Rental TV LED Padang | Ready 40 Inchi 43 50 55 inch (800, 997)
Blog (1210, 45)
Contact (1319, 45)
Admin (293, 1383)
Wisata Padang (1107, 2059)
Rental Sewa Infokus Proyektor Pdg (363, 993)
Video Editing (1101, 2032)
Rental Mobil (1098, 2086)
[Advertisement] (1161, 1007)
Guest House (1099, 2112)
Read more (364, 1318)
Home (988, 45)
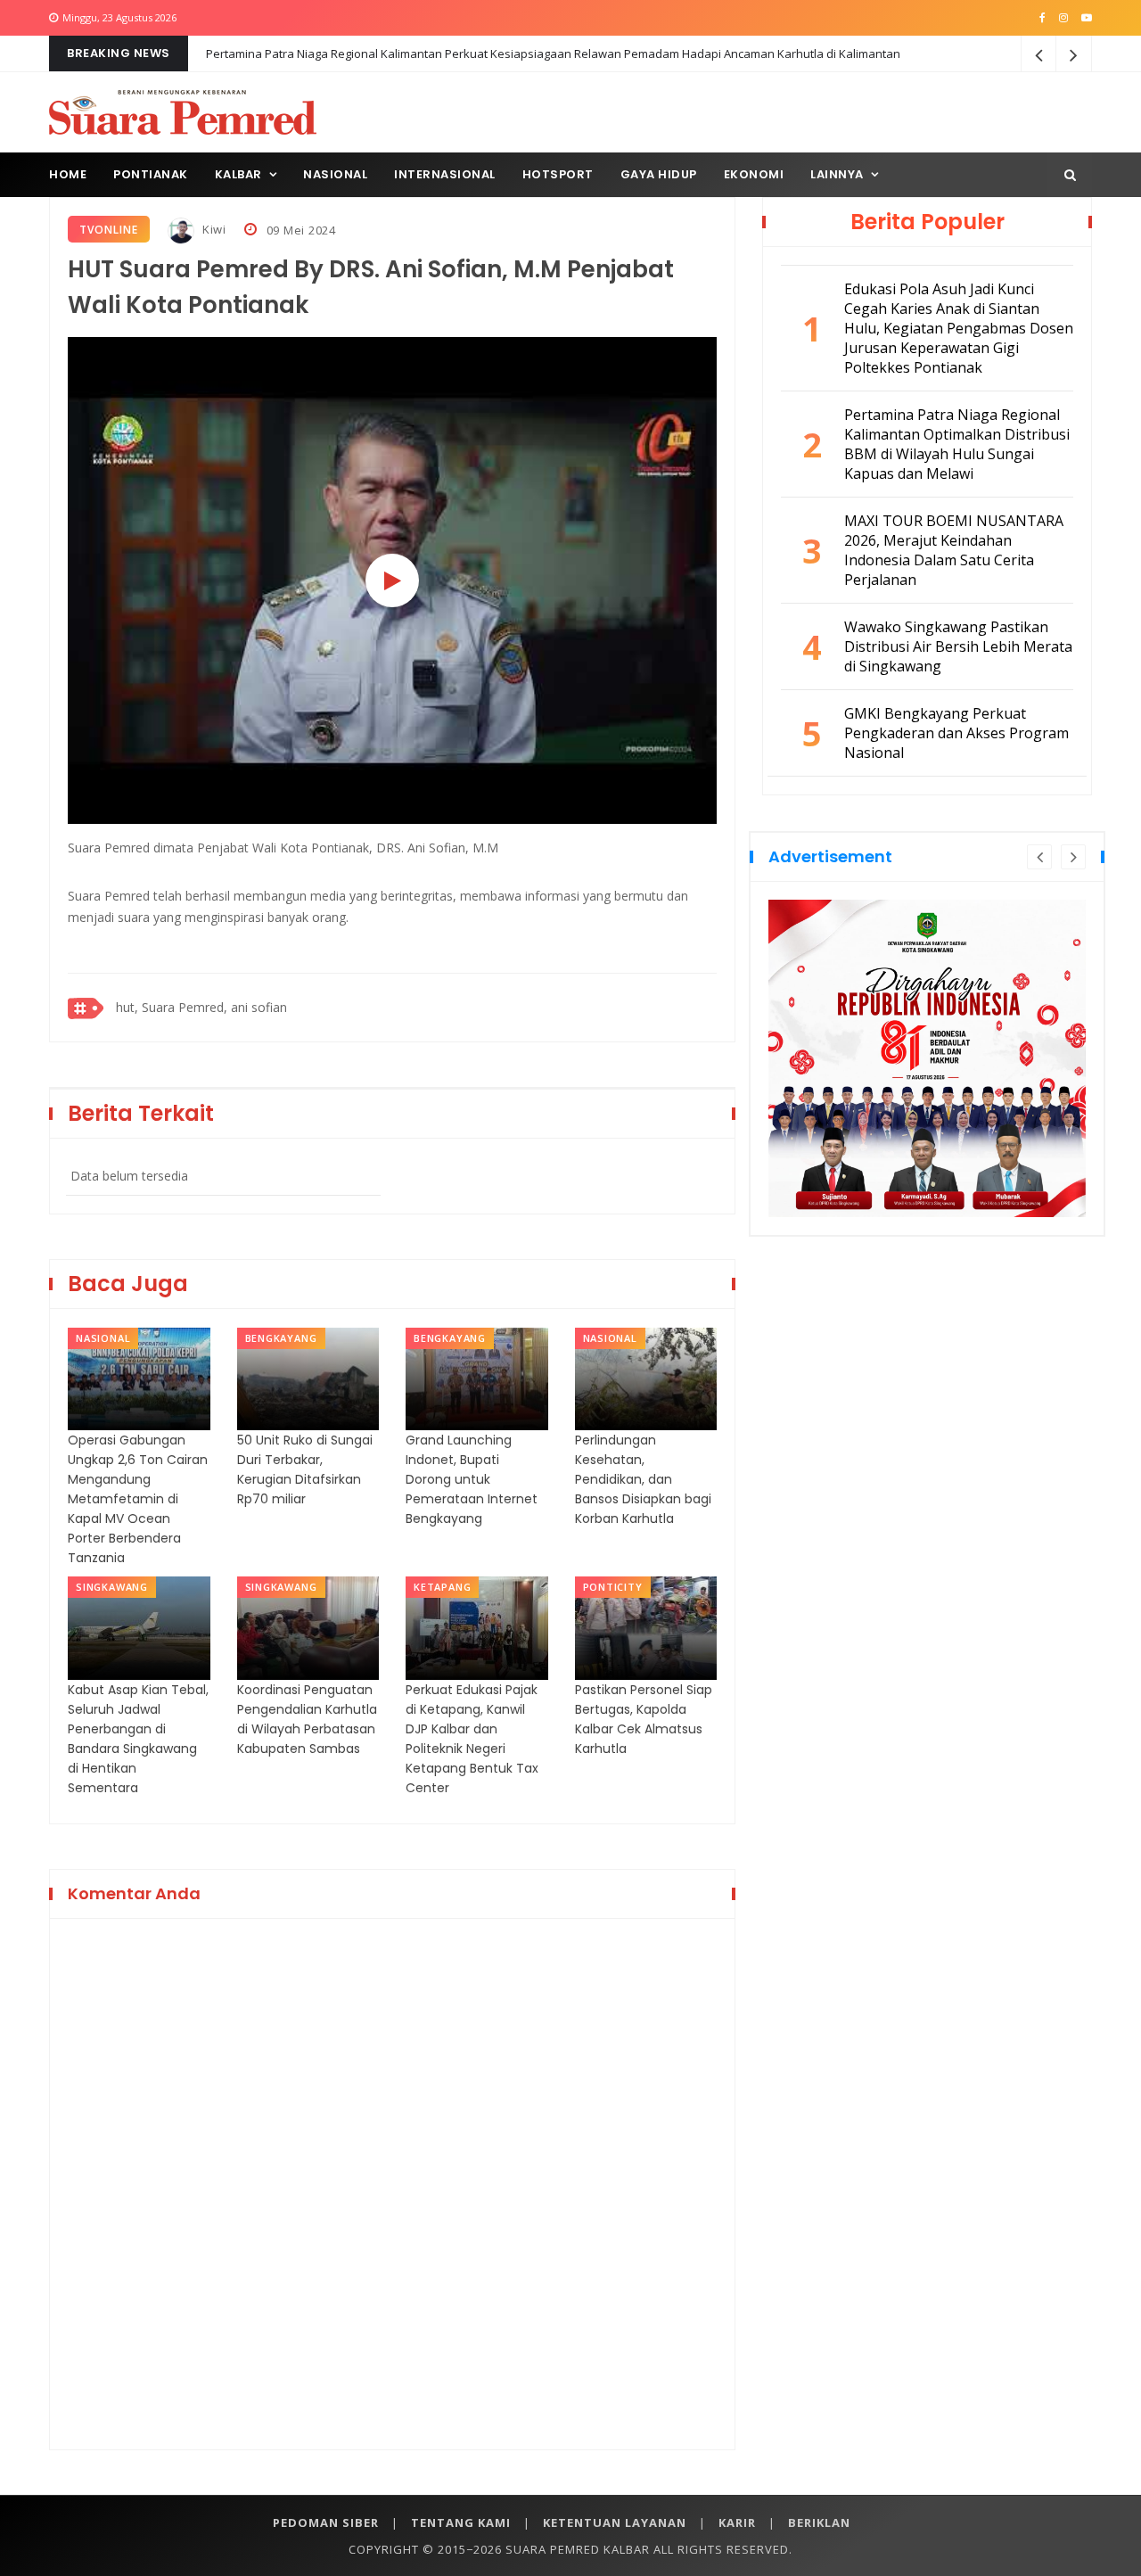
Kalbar (238, 174)
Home (67, 174)
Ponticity (613, 1586)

EXERCISE BRIEF:
Over the whole listing above, how many lines contain the string "Rental"? The answer is that number alone.

TASK RESPONSE:
3